>>>>>

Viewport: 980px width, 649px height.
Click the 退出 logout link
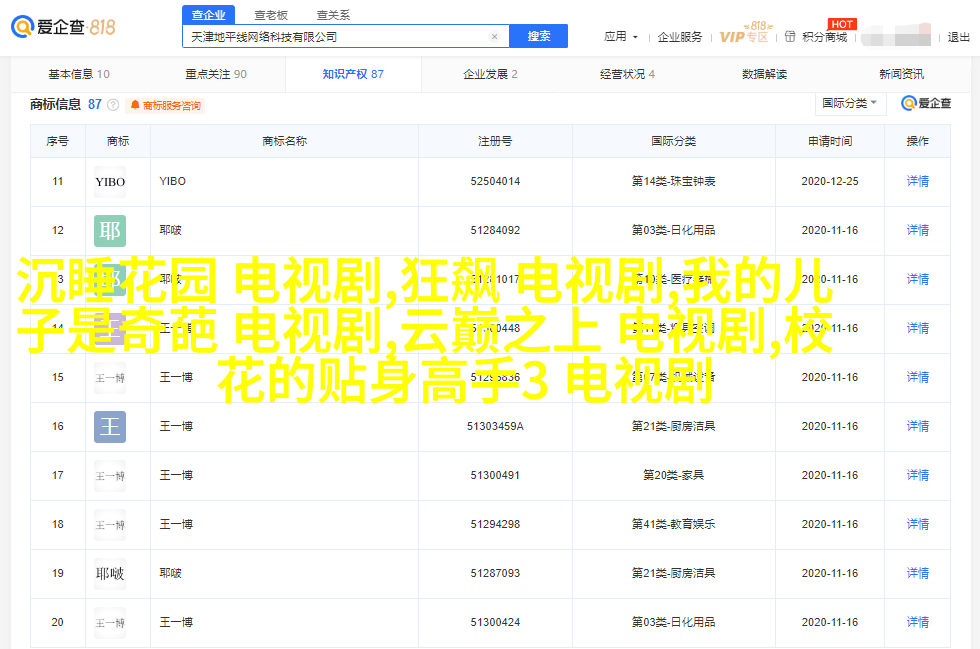click(x=958, y=36)
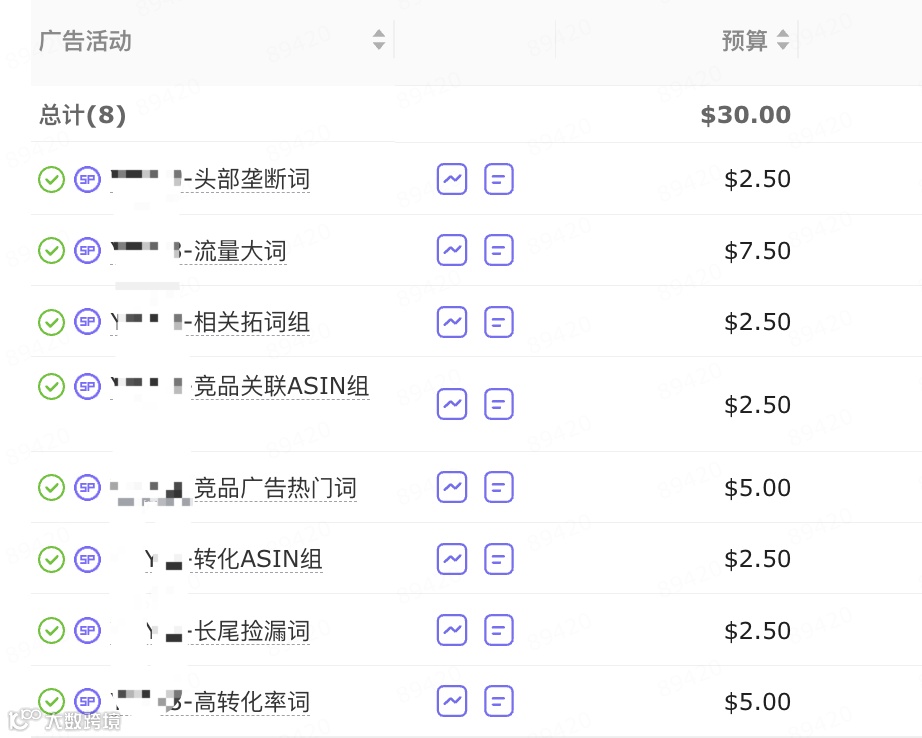Click the $7.50 budget cell
Image resolution: width=922 pixels, height=738 pixels.
(x=757, y=251)
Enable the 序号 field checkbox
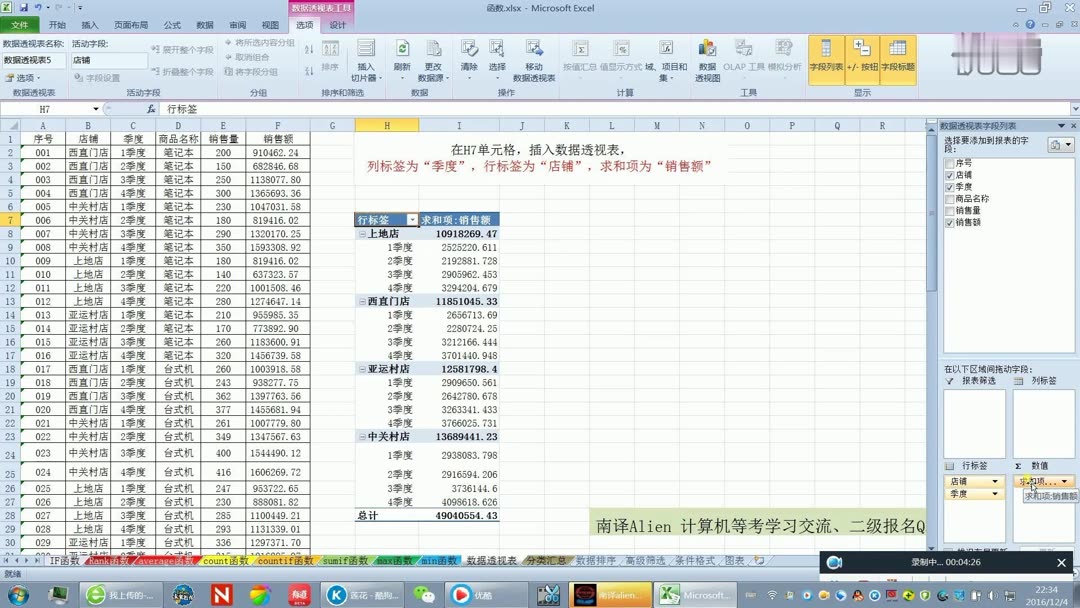This screenshot has width=1080, height=608. [950, 162]
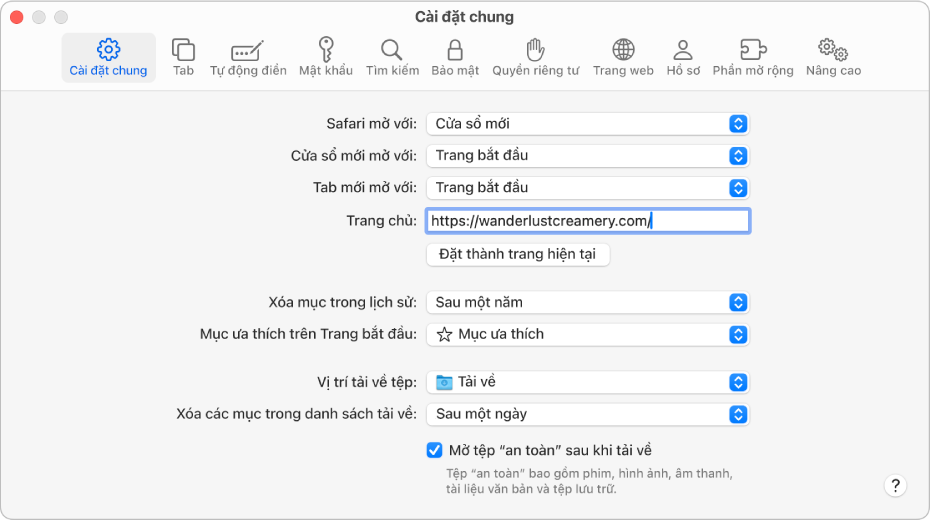Click the Trang chủ URL field

587,221
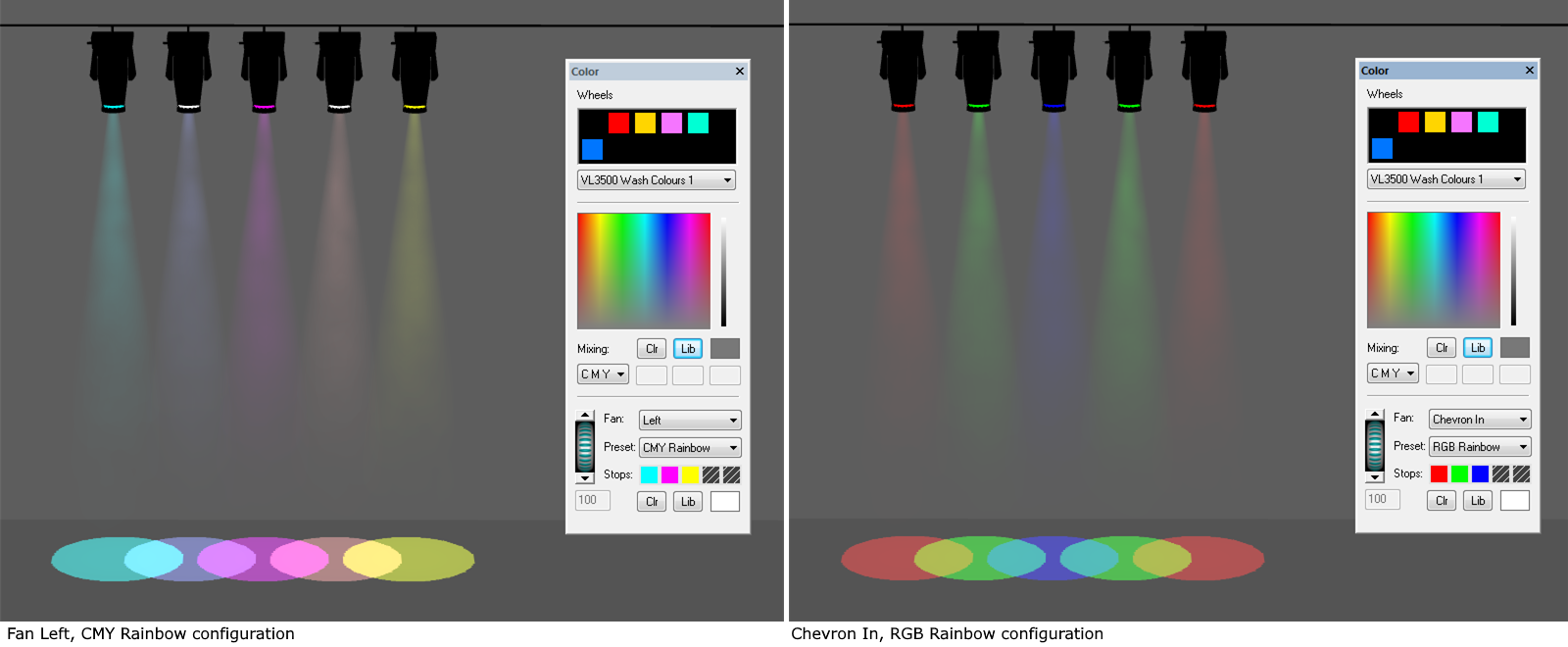
Task: Expand the RGB Rainbow preset dropdown
Action: click(1480, 447)
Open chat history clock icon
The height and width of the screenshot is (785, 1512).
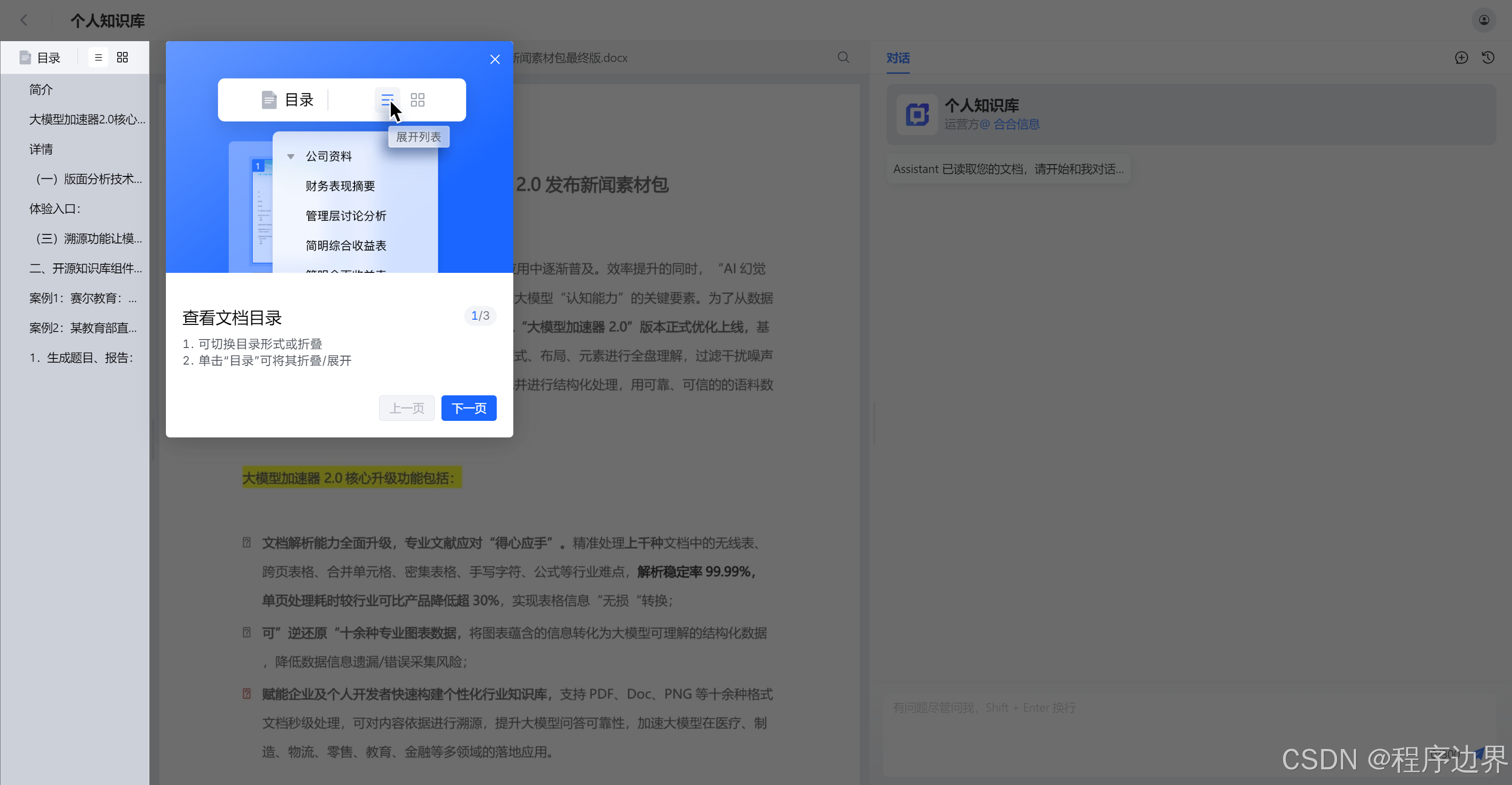tap(1487, 58)
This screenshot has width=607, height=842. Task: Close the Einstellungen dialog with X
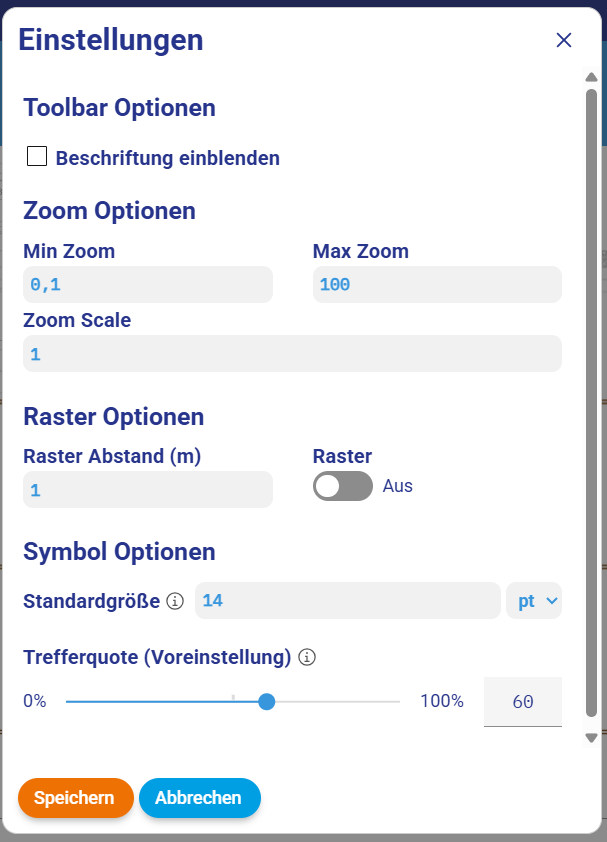pyautogui.click(x=564, y=40)
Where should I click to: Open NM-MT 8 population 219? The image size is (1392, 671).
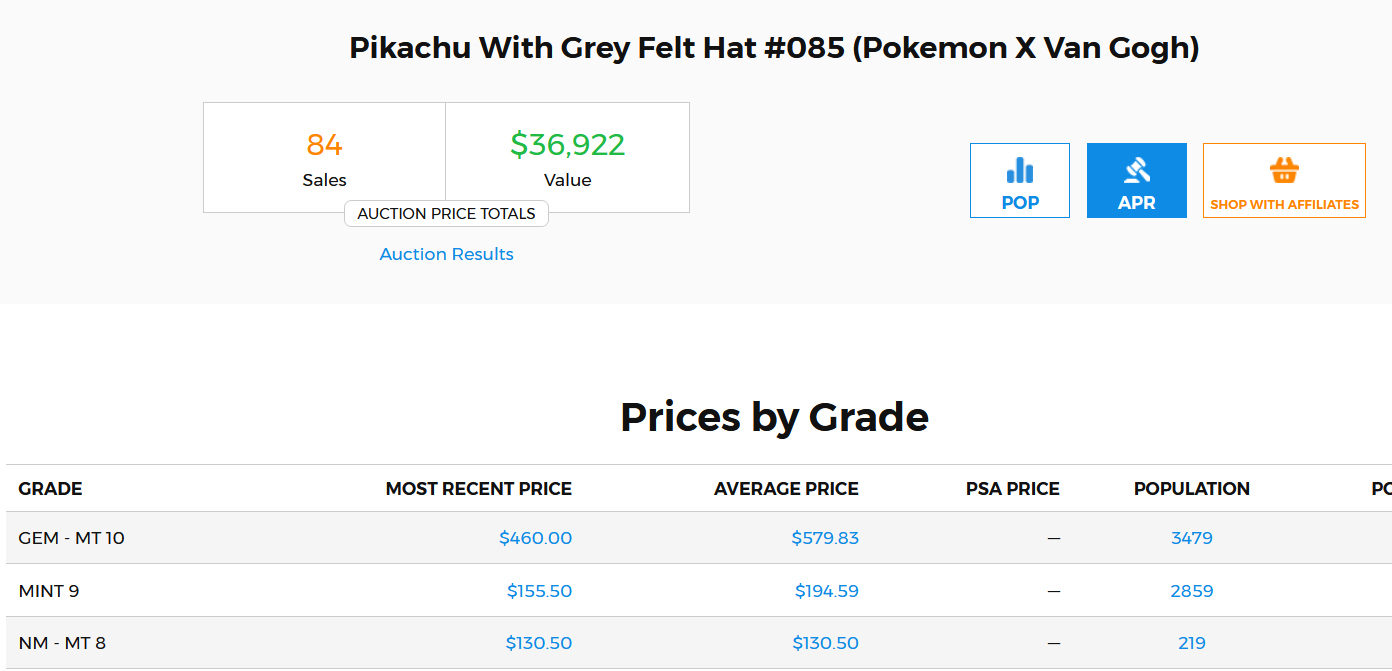click(1192, 643)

<<<<<

» Ваше задание:
Перенесите все строки записей выше в таблицу Markdown со столбцами «Номер» (порядковый номер строки) и «Строка» (её текст), пропустив пустые строки. Изображения в ответ не включайте.

» Ответ:
| Номер | Строка |
|---|---|
| 1 | Viewport: 980px width, 649px height. |
| 2 | Click the 退出 logout link |
| 3 | click(x=958, y=36) |
| 4 | Click the $7.50 budget cell |
| 5 | Image resolution: width=922 pixels, height=738 pixels. |
| 6 | (x=757, y=251) |
| 7 | Enable the 序号 field checkbox |
| 8 | This screenshot has width=1080, height=608. [950, 162] |
| 9 | Click the Trang chủ URL field |
| 10 | 587,221 |
| 11 | Task: Expand the RGB Rainbow preset dropdown |
| 12 | Action: click(1480, 447) |
| 13 | Open chat history clock icon |
| 14 | The height and width of the screenshot is (785, 1512). |
| 15 | tap(1487, 58) |
| 16 | This screenshot has width=607, height=842. Task: Close the Einstellungen dialog with X |
| 17 | pyautogui.click(x=564, y=40) |
| 18 | Where should I click to: Open NM-MT 8 population 219? The image size is (1392, 671). |
| 19 | click(1192, 643) |